Gulag
From dKosopedia
Gulag or Главное Управление Исправительно—Трудовых Лагерей и колоний, "Glavnoye Upravleniye Ispravitelno-trudovykh Lagerey i kolonii", is the acronym for "The Chief Directorate [or Administration] of Corrective Labour Camps and Colonies" of the NKVD or the secret police of the Soviet Union. Glavnoe Upravlenie Lagerei, which means Main Camp Administration.
The NKVD operated an extensive system of forced labor camps used to isolate and punish millions of ordinary criminals and political individuals or groups opposed or suspected or merely accused of opposing the Soviet regime. Like the rest of the Soviet Union's prison system, the forced labor camp system was originally constructed with many of the same remote prisons and lower level personnel that had served the old Czarist katorga or ка́торга penal labor system.
Initially used to construct the Baltic-White Sewa Canal and the Moscow-Volga Canal in the mid-1930s, gulag labor was being used for most of Soviet Union's lumber, copper, gold and coal production by the late 1930s. Czarist katorga had been used primarily for silver, gold and lead mining. Road building was also a Soviet priority for gulag labor. Mortality through forced labor, the product of grueling work in extreme temperatures, with poor sheleter and nutrition, and industrial accidents, was high. Together with show trials, executions by the NKVD, famine and mass deportations, the many deaths and vast suffering in the gulag system were an integral part of the Stalinist Great Terror.

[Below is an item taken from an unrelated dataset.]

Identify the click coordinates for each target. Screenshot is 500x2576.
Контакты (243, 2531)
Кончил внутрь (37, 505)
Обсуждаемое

NKVD personnel were often subject to the same state terror that they had perfomed. When Nikolai Yezhov was replaced as NKVD chief by Lavrenti Beria in December 1938, for example, many of the prison wardens appointed by Yezhov were shot and replaced by Beria's appointees.
Reference
- Roy Medvedev. 1989. Let History Judge. Columbia University Press. ISBN 0231063512.